レジュメ、詳しい。ありがたい。6月1日以後に状況が変われば、いちいち変更しないで年末調整で精算、それでもなお精算が必要なら各自確定申告で行うわけか。退職所得は確定申告で精算できるのだな。
児童手当の制度が変わって、所得制限が撤廃されて高校卒業まで延長されたこととの整合性は今後どうなるのかとか、とても詳しい。年末調整を業として行えるのは税理士だから、そして私は税理士じゃないから、今日全部理解できなくても何回も読んでどういうことかつかんでいけばいいか…(若干あきらめモードが入り始める)。

実際には、給与計算ソフトで計算するだろうし、給与計算ソフトは定額減税に対応するように調整されるだろう。
しかし。
「各人別の控除額」は、主たる給与の支払者が算出しなければならず、ここはどうしても給与計算ソフトにお任せとはいかない部分であるとのこと。

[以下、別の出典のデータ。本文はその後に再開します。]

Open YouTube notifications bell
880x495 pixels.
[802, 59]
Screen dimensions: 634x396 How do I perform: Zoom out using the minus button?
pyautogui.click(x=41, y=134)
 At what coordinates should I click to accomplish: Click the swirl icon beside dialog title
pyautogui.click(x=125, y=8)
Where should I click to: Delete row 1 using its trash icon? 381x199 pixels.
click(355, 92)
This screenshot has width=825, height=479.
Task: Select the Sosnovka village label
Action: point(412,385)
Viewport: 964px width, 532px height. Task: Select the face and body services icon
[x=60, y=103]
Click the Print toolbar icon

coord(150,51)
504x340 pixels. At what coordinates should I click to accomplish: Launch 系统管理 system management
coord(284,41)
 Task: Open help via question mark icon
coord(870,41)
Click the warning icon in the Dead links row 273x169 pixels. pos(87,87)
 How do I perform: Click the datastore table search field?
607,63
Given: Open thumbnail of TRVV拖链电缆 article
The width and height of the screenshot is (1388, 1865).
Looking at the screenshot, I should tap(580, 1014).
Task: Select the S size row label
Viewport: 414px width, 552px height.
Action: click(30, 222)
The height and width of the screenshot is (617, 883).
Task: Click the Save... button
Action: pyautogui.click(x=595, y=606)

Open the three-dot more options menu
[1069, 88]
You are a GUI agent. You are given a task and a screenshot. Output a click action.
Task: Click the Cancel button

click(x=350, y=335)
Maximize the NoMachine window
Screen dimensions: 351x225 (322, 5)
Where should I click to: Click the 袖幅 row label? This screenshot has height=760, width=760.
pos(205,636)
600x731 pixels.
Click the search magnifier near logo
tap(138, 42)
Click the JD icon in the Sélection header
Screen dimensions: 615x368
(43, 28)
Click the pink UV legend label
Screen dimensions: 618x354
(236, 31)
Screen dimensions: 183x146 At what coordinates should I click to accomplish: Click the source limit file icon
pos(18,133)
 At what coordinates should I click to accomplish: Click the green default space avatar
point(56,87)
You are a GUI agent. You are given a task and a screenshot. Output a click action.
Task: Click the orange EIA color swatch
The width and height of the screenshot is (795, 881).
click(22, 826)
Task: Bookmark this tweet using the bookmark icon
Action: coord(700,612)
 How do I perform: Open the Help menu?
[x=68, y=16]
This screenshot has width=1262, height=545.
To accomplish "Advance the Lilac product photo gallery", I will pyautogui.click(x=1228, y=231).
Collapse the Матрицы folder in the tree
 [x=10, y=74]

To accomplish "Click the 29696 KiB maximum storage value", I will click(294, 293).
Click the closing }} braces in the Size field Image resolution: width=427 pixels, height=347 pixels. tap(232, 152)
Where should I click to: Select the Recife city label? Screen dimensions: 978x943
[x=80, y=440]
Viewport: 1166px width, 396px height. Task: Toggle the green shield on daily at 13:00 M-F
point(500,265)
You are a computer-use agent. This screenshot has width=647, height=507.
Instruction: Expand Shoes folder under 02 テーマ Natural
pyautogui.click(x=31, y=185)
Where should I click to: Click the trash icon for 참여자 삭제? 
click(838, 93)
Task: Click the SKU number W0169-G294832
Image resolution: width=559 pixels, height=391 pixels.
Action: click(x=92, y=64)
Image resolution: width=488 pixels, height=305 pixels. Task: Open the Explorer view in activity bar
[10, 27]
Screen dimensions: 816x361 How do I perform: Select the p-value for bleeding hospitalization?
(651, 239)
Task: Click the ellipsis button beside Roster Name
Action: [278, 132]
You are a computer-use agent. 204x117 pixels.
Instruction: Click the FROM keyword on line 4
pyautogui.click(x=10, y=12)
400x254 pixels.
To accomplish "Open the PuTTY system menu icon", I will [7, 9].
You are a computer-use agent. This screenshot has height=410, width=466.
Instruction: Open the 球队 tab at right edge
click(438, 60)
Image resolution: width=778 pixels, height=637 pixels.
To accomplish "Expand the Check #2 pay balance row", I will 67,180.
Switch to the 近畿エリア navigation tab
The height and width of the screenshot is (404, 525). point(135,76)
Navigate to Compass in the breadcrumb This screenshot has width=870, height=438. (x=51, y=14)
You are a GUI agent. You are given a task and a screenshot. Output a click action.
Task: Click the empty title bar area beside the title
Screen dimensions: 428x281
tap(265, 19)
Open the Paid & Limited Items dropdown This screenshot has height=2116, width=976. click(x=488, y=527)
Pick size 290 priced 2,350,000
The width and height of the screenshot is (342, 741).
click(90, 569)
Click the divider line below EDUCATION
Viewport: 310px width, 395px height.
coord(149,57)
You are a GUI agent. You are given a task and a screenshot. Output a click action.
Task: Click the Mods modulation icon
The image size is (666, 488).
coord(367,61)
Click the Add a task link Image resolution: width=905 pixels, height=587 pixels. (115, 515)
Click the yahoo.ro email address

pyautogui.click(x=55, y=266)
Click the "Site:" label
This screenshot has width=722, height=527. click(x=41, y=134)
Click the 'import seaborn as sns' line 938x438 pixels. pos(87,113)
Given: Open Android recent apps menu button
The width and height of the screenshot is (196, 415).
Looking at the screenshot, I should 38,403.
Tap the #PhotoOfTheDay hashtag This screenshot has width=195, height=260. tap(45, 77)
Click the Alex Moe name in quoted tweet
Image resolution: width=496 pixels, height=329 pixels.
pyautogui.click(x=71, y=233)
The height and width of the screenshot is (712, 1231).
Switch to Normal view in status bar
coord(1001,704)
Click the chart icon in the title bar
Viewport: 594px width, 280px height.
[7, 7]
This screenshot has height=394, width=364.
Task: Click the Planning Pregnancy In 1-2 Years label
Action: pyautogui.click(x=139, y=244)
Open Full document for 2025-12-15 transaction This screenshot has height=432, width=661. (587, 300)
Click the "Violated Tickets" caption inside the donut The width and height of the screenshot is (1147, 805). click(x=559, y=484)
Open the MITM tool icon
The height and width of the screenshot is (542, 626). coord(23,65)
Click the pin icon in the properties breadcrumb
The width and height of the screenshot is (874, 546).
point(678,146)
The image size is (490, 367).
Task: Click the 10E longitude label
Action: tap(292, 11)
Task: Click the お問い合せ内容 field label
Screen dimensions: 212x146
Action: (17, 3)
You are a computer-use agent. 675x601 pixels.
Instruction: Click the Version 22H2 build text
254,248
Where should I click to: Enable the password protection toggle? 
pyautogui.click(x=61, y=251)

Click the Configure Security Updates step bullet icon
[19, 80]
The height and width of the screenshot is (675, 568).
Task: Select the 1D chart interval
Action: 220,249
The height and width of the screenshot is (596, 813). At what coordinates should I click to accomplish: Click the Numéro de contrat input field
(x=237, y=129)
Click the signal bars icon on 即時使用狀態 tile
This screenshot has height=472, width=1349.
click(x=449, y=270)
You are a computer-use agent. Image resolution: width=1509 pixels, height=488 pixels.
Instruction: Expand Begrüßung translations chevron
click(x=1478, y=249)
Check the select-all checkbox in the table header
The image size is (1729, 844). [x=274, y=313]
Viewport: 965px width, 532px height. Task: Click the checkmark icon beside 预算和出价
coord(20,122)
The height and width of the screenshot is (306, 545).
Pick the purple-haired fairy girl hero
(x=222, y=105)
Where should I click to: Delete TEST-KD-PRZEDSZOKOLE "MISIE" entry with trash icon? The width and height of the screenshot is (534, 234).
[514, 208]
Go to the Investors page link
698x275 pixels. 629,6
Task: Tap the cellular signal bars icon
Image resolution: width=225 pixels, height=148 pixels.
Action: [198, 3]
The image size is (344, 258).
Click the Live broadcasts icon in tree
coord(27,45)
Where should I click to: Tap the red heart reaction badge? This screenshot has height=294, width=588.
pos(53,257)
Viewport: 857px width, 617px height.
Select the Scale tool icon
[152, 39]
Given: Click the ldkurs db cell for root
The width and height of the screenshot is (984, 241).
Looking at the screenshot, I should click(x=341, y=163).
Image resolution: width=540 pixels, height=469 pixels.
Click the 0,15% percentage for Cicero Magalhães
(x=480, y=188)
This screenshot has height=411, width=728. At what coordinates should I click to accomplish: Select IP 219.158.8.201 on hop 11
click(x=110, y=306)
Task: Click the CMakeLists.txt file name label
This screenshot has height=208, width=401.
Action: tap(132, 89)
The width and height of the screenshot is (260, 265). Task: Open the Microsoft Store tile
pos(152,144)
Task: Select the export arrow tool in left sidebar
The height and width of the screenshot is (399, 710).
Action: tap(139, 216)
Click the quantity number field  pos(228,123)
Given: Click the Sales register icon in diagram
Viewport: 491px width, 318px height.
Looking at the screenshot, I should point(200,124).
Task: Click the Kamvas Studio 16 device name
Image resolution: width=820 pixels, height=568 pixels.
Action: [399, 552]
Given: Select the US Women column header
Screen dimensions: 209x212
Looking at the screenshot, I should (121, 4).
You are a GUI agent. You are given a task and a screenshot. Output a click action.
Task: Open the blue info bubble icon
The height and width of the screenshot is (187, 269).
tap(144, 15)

6月1日以後の給与・賞与支給時・年末調整時・確定申告で減税しきれなかった部分は、住民税所得割から控除となり、それでも減税しきれなかったら地方自治体から調整給付…ということ…?
受講して良かった。レジュメと資料を読み込もう。
それにしても…。

「働き方改革」
「生産性の向上」
時間外労働の上限規制というけれど…。
総務・給与計算担当者、地方自治体の税務担当者の苦悩は…。
不幸中の幸いは、6月に祝祭日がないことかもしれない。祝祭日があると、給与計算の納品日が恐ろしいことになるから。今年の6月、臨時の祝祭日が作られないことを祈る。